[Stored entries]
[Start of section]

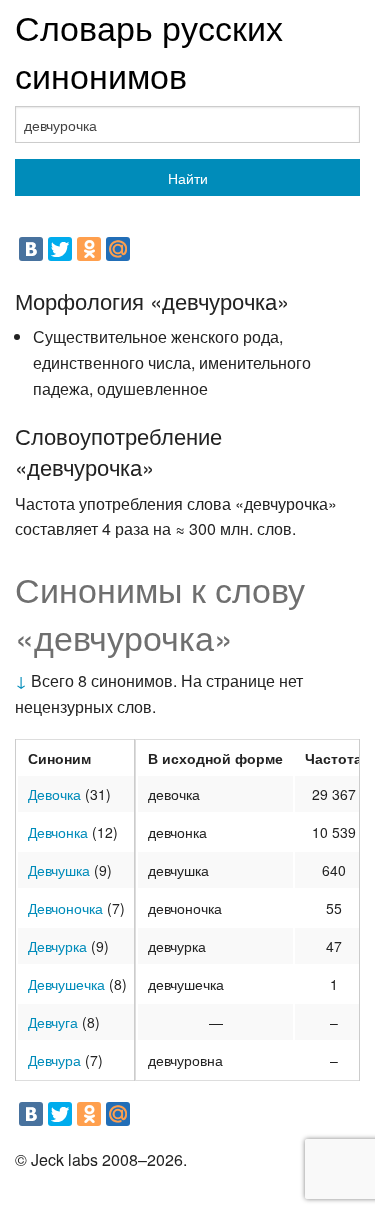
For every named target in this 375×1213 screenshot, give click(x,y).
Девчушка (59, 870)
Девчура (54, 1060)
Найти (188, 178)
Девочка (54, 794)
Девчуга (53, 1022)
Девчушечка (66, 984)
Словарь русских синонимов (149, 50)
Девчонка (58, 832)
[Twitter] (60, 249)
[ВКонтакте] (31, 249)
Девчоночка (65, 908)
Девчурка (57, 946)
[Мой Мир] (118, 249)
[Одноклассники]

[End of section]

Without the pictures, copy out each entry exactly as it stands.

For every named target in this 375×1213 screenshot, give click(x,y).
Девчушка (59, 870)
Девчура (54, 1060)
Найти (188, 178)
Девочка (54, 794)
Девчуга (53, 1022)
Девчушечка (66, 984)
Словарь русских синонимов (149, 50)
Девчонка (58, 832)
[Twitter] (60, 249)
[ВКонтакте] (31, 249)
Девчоночка (65, 908)
Девчурка (57, 946)
[Мой Мир] (118, 249)
[Одноклассники]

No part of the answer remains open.